REQUIRED WORK: Which lines in the records below include the word "Primeiro"? Report each of them in full.

Segment Start: DATA FOR PROCESSING

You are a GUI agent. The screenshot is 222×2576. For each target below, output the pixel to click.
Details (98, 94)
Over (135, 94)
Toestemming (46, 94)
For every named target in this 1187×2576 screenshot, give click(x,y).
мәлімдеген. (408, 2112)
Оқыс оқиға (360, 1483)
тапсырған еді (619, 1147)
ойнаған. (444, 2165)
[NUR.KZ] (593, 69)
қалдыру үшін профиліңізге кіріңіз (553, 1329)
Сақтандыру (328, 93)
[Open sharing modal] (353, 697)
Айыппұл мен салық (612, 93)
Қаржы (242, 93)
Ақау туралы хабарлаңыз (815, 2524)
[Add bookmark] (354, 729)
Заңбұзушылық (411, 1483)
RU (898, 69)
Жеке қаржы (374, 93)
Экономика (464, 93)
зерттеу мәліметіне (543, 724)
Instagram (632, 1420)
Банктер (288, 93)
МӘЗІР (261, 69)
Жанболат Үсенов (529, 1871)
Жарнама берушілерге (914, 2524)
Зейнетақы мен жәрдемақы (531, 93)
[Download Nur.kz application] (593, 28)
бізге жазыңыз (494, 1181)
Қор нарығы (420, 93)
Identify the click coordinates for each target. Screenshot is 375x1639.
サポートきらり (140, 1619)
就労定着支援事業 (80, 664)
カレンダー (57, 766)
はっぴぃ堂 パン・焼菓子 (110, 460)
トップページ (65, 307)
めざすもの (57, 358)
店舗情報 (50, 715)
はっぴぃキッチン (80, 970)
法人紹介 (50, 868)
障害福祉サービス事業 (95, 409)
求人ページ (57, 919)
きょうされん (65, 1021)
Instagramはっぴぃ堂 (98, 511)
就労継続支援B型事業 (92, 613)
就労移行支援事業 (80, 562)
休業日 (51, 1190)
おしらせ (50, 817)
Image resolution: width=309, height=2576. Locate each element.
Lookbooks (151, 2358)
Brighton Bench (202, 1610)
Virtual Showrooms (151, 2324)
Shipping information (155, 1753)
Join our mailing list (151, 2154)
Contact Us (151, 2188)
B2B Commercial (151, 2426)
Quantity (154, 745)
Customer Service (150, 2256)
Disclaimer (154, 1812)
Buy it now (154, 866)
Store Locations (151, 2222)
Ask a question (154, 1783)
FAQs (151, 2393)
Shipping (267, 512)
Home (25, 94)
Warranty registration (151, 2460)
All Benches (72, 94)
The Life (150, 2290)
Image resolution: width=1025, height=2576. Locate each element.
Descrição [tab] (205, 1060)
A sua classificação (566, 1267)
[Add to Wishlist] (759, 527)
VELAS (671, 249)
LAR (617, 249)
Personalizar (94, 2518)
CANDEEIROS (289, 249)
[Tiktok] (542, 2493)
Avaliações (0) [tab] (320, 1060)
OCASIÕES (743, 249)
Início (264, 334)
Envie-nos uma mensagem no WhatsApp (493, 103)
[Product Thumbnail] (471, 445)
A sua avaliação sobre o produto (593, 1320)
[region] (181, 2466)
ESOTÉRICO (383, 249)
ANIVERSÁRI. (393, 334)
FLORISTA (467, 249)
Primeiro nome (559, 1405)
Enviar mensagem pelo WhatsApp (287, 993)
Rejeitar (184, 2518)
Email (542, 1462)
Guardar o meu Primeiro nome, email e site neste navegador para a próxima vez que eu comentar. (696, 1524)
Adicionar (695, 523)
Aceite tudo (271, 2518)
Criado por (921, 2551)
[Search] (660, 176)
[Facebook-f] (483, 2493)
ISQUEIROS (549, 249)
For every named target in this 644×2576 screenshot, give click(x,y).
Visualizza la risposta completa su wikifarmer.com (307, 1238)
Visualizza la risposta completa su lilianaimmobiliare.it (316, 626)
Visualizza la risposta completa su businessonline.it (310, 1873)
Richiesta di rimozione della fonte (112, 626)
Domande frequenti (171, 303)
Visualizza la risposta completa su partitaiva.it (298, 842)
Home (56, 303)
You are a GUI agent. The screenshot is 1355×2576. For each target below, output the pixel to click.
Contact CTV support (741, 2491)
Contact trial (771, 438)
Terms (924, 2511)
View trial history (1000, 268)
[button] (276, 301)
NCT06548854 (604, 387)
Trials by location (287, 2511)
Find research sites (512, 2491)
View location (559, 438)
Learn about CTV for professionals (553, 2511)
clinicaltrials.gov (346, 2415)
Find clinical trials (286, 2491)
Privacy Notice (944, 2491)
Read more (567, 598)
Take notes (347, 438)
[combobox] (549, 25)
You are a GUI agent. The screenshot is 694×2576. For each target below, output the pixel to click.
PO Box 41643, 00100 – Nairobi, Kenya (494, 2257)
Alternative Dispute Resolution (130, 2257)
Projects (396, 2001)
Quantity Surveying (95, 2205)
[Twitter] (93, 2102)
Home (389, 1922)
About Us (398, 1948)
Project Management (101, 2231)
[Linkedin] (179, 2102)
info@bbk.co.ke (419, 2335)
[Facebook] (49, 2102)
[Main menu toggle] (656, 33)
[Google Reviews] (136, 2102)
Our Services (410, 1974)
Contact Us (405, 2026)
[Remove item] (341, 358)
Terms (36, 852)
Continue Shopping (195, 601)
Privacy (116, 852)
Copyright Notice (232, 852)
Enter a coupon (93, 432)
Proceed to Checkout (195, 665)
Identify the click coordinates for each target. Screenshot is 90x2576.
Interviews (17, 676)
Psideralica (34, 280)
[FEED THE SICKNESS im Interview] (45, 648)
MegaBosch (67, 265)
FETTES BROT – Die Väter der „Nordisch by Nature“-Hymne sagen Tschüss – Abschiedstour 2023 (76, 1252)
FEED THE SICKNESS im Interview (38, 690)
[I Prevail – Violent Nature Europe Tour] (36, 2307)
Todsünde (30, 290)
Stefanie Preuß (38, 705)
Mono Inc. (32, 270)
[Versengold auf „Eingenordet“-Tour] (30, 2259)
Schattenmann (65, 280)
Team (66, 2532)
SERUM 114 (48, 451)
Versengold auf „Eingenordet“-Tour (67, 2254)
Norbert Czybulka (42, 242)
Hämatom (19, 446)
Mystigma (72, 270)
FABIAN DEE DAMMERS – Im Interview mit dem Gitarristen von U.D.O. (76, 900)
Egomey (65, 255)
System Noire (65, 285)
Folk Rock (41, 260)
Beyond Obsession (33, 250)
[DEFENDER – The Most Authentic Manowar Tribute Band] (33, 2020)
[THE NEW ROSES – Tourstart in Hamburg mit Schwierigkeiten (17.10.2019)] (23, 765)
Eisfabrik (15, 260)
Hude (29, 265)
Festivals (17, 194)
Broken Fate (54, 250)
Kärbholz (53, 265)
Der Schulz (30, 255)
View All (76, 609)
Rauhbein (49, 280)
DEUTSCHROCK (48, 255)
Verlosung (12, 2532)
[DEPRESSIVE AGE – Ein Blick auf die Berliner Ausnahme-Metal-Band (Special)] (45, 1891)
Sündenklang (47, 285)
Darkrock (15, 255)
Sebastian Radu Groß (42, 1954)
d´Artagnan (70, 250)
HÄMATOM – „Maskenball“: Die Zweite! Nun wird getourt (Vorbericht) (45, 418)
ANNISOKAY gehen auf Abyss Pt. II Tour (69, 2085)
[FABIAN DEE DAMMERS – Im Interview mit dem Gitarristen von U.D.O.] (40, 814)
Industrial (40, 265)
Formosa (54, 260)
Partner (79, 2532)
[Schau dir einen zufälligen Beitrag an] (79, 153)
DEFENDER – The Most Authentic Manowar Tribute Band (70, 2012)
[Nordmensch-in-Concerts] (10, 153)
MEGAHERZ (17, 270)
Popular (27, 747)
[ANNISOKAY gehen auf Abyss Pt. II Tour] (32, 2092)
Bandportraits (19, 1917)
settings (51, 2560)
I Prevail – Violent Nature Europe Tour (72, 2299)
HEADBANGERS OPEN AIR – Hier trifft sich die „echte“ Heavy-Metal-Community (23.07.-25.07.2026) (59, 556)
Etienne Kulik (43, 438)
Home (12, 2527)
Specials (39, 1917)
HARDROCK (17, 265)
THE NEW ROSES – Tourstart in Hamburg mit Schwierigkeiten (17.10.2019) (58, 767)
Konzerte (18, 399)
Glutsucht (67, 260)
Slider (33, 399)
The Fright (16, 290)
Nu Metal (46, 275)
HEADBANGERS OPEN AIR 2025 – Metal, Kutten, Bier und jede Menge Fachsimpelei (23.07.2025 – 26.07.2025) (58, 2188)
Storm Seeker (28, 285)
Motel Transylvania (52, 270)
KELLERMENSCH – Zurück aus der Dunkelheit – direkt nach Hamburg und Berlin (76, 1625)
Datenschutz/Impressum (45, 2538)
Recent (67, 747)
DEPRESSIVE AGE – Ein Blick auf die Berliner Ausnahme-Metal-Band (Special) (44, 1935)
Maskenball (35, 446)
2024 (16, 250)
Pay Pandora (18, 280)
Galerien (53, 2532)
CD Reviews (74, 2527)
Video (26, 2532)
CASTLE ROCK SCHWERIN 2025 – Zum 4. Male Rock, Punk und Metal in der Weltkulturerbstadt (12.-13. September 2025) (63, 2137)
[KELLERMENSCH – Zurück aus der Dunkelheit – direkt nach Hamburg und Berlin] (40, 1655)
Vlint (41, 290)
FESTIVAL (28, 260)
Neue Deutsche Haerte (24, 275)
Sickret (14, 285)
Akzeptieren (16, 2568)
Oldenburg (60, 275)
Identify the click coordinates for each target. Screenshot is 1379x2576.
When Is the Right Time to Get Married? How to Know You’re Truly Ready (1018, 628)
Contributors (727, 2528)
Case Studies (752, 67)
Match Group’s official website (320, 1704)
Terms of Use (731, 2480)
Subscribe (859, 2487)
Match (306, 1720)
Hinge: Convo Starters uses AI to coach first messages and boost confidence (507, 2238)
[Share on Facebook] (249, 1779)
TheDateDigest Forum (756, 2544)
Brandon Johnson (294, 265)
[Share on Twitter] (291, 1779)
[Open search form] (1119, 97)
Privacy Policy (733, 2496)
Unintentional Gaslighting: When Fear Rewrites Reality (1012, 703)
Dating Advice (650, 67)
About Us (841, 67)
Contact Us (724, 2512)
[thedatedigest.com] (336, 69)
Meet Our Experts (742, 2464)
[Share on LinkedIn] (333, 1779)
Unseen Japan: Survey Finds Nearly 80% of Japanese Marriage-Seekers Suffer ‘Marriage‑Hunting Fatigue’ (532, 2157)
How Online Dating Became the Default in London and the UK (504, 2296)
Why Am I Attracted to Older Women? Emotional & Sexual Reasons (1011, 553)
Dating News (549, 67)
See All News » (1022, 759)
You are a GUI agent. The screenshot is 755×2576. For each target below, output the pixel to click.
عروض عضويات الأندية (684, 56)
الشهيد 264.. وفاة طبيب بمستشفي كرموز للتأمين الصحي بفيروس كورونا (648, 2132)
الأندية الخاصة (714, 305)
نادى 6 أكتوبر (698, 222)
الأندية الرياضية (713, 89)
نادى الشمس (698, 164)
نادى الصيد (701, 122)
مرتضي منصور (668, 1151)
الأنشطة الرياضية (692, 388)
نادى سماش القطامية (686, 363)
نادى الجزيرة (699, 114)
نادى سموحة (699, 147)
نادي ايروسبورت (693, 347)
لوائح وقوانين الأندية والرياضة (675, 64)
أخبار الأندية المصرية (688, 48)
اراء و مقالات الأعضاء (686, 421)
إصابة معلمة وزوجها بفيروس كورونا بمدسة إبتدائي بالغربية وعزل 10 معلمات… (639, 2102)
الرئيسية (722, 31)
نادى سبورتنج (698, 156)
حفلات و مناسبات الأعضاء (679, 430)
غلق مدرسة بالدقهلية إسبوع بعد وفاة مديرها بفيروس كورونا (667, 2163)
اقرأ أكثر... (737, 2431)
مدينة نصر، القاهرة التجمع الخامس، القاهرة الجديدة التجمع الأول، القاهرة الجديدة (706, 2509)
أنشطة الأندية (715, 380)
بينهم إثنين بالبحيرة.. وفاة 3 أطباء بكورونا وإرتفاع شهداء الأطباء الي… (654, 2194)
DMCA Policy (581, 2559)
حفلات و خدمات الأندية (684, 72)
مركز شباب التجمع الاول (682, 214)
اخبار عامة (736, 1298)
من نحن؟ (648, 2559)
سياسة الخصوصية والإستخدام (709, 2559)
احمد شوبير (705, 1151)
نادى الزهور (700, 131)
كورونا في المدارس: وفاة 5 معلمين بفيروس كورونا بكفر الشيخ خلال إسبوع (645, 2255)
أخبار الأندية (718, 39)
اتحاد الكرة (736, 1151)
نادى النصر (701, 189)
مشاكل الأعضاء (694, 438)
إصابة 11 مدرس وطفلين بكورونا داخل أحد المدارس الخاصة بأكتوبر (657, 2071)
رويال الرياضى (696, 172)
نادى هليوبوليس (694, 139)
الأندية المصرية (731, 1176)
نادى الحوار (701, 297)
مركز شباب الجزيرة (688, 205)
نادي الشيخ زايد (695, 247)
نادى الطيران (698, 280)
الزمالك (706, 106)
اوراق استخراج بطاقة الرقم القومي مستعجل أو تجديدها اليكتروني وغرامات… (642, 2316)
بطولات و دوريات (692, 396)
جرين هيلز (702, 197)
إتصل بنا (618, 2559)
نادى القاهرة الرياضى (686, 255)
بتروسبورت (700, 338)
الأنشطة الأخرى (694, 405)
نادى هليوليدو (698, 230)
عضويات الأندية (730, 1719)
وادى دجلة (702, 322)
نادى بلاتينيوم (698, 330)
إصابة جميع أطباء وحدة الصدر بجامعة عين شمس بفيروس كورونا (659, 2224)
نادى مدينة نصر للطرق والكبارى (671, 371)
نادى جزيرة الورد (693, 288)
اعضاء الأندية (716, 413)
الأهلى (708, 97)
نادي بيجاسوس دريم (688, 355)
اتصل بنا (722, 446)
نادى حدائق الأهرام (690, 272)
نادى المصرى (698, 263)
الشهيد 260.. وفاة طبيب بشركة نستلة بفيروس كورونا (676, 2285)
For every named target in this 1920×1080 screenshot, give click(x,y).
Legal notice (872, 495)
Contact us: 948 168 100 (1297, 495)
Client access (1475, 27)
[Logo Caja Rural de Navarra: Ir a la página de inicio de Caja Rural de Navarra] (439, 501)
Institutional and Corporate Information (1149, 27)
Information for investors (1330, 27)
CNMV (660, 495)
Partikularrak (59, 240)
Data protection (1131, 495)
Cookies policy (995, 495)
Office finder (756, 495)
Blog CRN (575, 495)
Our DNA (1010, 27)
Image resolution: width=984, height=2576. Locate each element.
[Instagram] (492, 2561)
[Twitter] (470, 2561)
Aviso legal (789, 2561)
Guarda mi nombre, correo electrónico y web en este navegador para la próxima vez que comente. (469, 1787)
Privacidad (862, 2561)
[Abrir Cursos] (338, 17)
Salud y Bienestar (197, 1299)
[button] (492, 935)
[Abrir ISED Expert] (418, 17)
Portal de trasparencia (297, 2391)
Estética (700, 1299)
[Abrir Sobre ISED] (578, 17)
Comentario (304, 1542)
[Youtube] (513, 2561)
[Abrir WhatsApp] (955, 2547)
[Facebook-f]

Segment End: DATA FOR PROCESSING

REPLY TO THE TASK:
Primeiro nome (559, 1405)
Guardar o meu Primeiro nome, email e site neste navegador para a próxima vez que eu comentar. (696, 1524)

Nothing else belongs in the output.